Understanding Markov Chains

This assignment, by Gabriel Egan, is from the TextGenEd collection in the WAC Clearinghouse Repository.

The abstract from the site explains:

In this undergraduate assignment, students use a manually applied algorithm to generate a Markov Chain from a given short extract of language. Included here are precise instructions with diagrams for two activities where students develop structures to generate text based on probabilities. Through these game-like activities, students discover that Markov Chains efficiently embody the writer’s preference for following one particular word with another, which lays the foundation for discussion of how probabilistic language-generation models work. The assignment gives students a concrete way to explore and visualise the building blocks of various language models and understand their implications for linguistics. Any students able to distinguish the essential parts-of-speech such as verb, noun, article, adjective, and relative pronoun should be able to complete the assignment with proper support. (All students able to speak English will already have learnt the meaning of these terms at some point, but a short refresher might be wanted to bring everyone up to the same speed in identifying examples of them in practice.) The assignment has been used to help Creative Writing students understand how Artificial Intelligence is able to produce writing that sounds like it came from a human. In the “Follow Up” section suggestions are given for how more specialist linguistic teaching can be built on this basis, including an exploration of the competing theories for how humans generate new sentences.

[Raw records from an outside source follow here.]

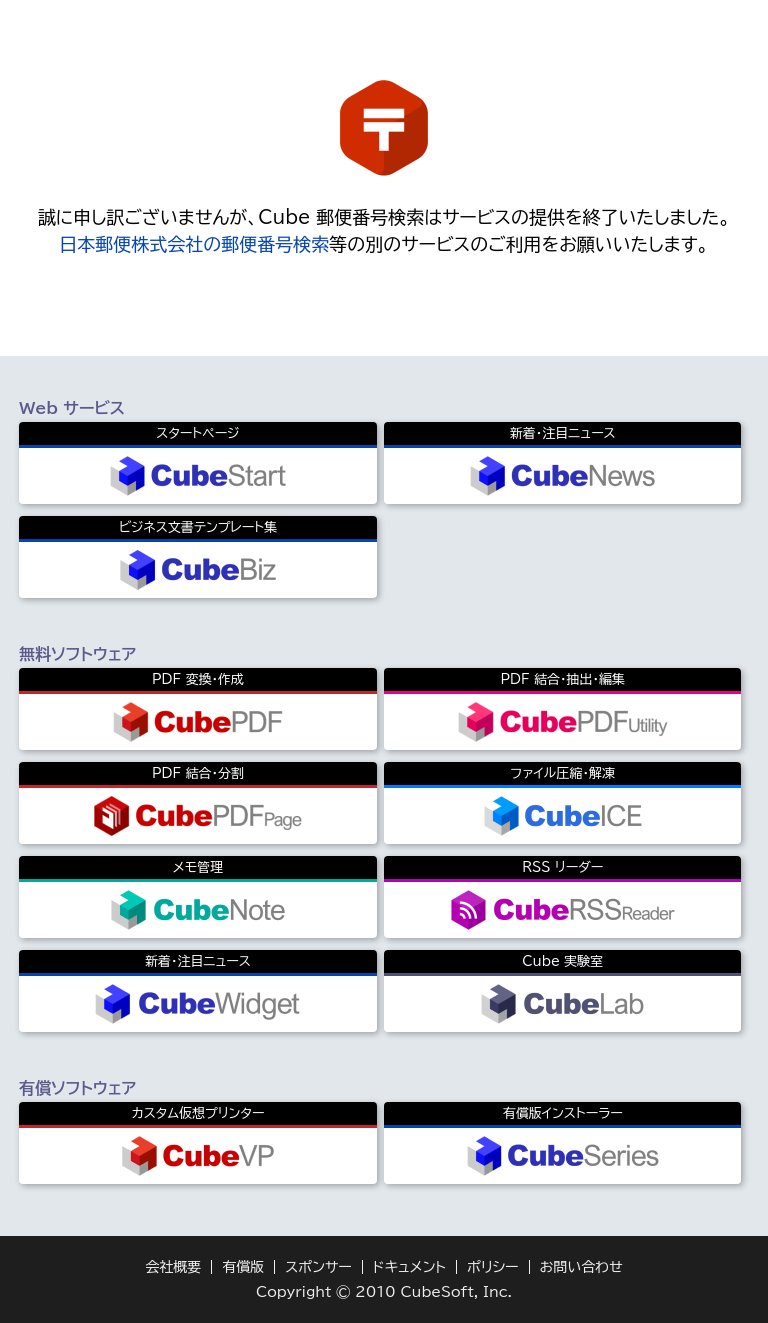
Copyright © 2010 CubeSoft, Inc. (384, 1292)
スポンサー (318, 1267)
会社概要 (173, 1267)
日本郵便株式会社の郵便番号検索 (194, 244)
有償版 (243, 1267)
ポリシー (493, 1267)
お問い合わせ (581, 1267)
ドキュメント (409, 1267)
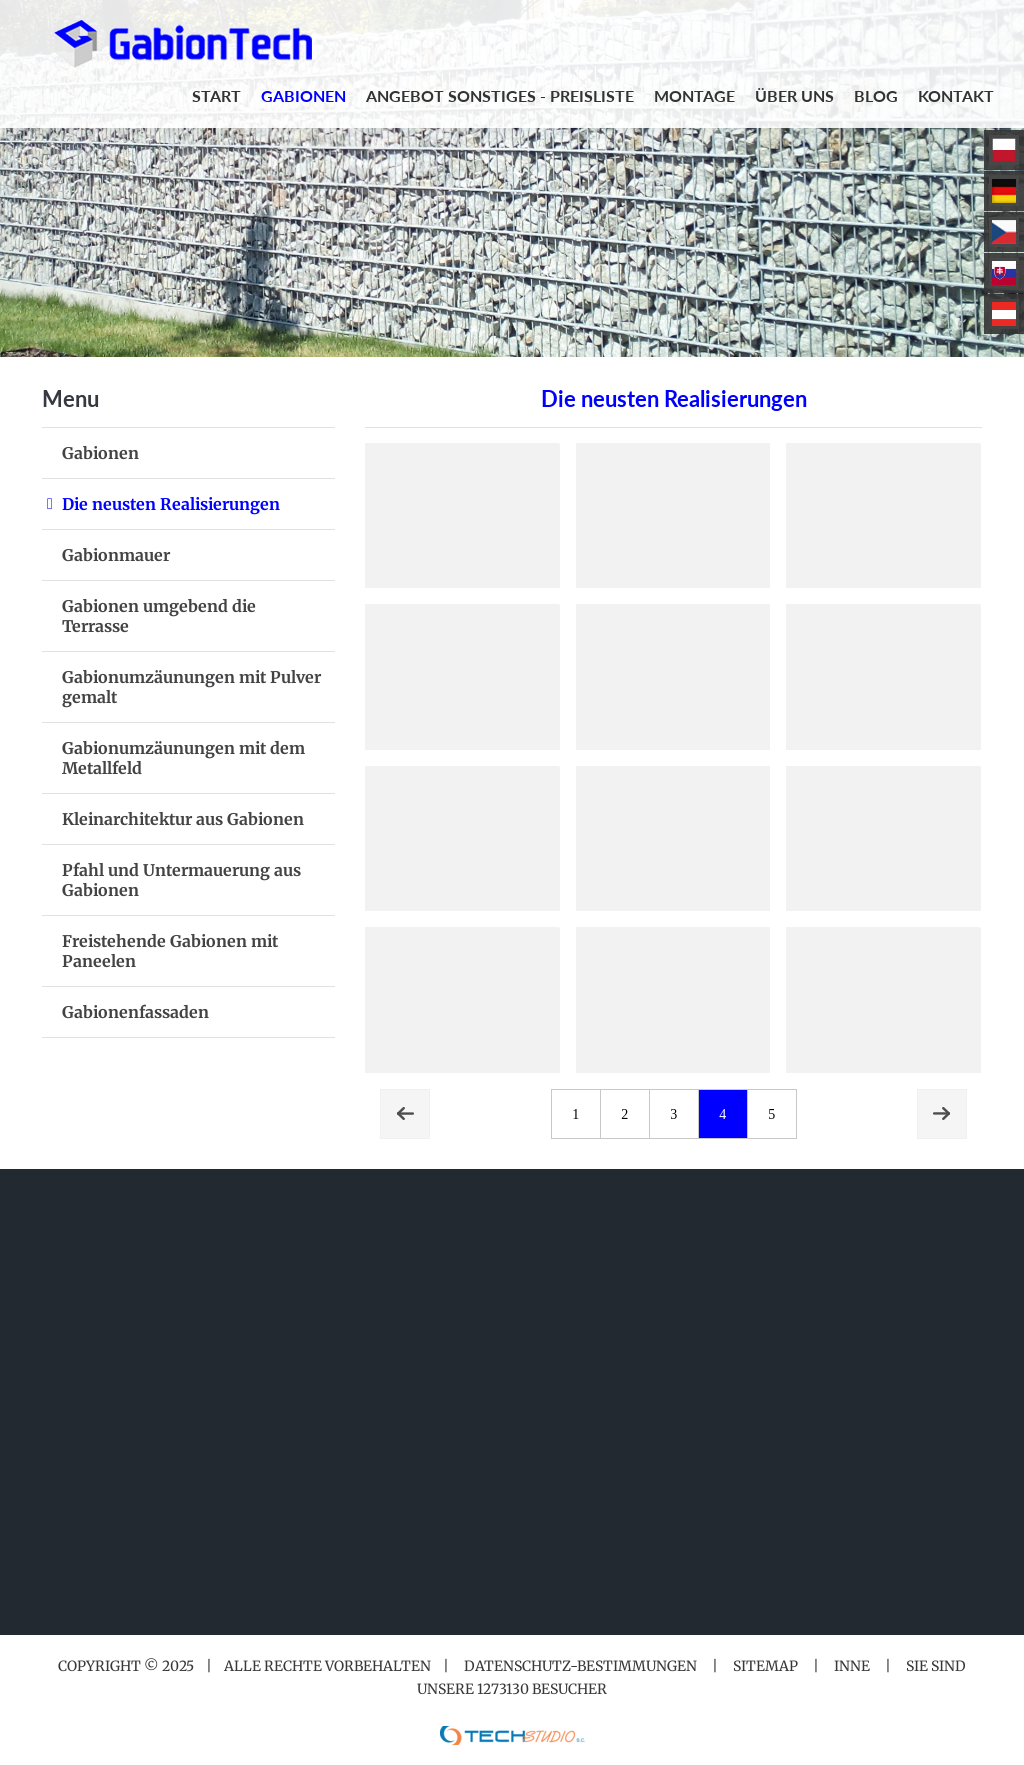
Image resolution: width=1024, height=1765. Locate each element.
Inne (852, 1666)
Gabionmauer (116, 555)
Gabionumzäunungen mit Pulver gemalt (191, 687)
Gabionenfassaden (135, 1012)
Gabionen (100, 453)
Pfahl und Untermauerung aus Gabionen (181, 880)
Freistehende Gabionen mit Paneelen (170, 951)
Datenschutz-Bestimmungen (580, 1666)
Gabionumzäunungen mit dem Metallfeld (183, 758)
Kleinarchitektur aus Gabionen (183, 819)
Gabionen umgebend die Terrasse (159, 616)
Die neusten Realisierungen (171, 504)
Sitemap (765, 1666)
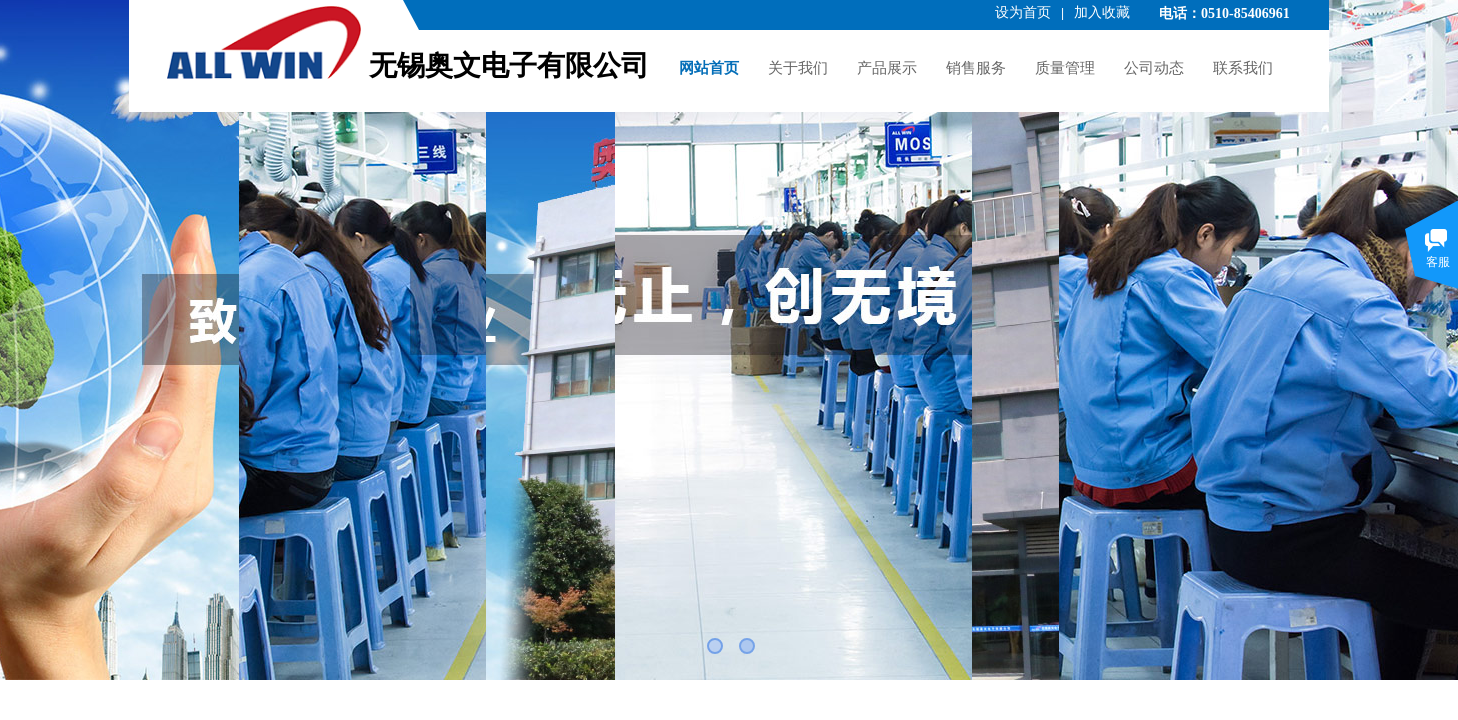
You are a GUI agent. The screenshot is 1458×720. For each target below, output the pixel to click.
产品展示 (887, 68)
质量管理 (1065, 68)
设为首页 (1023, 12)
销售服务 (976, 68)
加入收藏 (1102, 12)
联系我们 (1243, 68)
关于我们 (798, 68)
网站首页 (709, 68)
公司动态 (1154, 68)
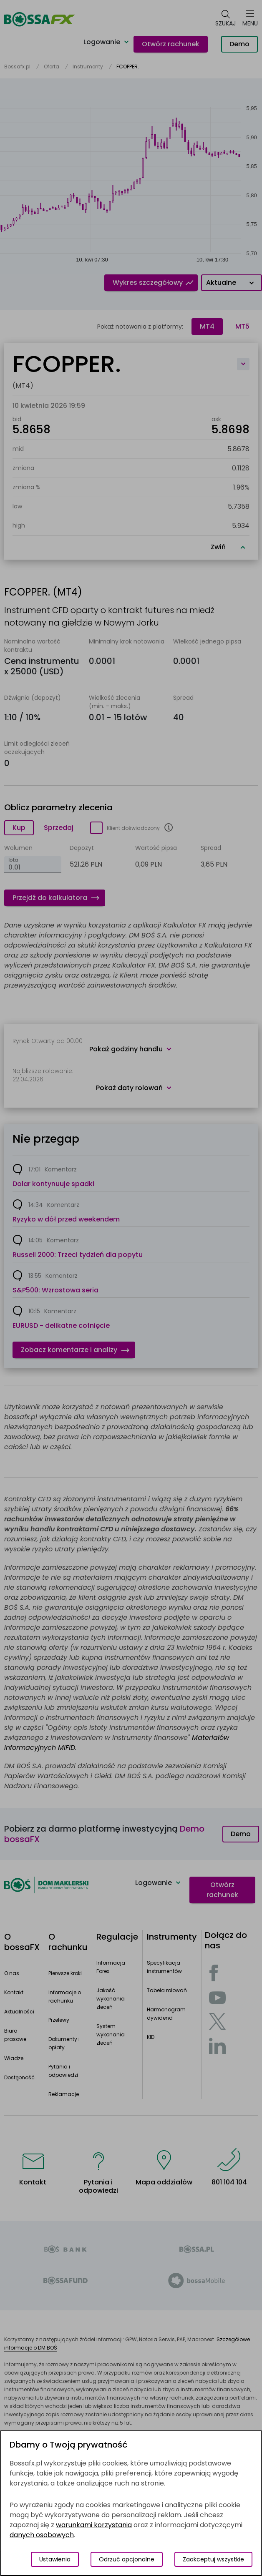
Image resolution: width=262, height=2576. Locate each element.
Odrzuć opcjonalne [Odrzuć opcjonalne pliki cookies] (126, 2559)
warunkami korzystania (94, 2525)
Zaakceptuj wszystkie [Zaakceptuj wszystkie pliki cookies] (213, 2559)
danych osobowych (42, 2535)
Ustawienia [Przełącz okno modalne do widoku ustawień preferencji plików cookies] (55, 2559)
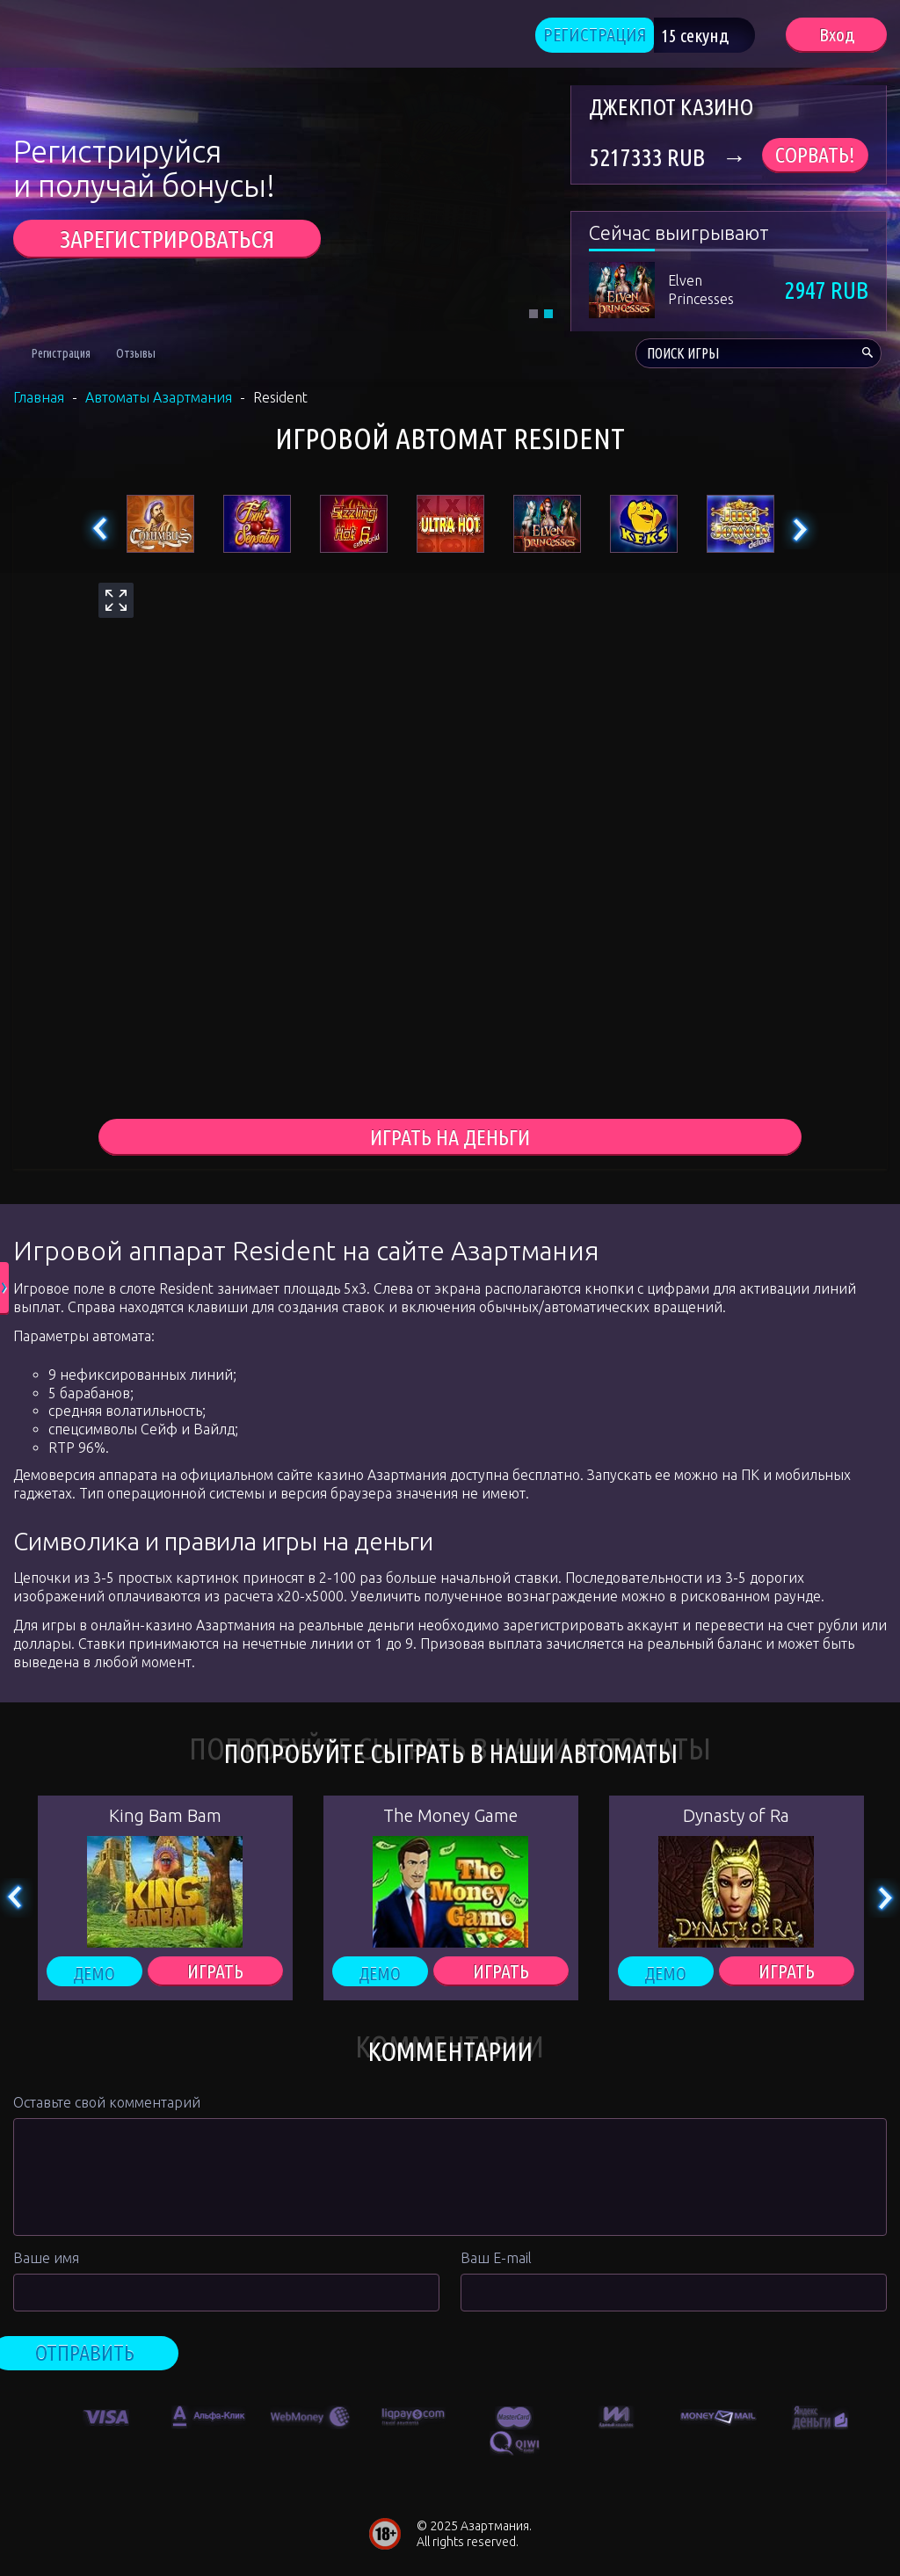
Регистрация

Key Features of This Assignment

Hands-on Algorithm Application
Students manually apply an algorithm to generate a Markov Chain from a given text extract, providing a concrete and interactive way to understand probabilistic language generation.
Visual and Structural Learning
The assignment includes detailed instructions and diagrams for activities that help students visualize and develop structures to generate text based on word probabilities, enhancing their understanding of language models.
Foundation for Advanced Discussions
By exploring how Markov Chains predict word sequences, students lay the groundwork for more advanced discussions on probabilistic models in linguistics and AI, with suggestions for further linguistic explorations included in the follow-up section.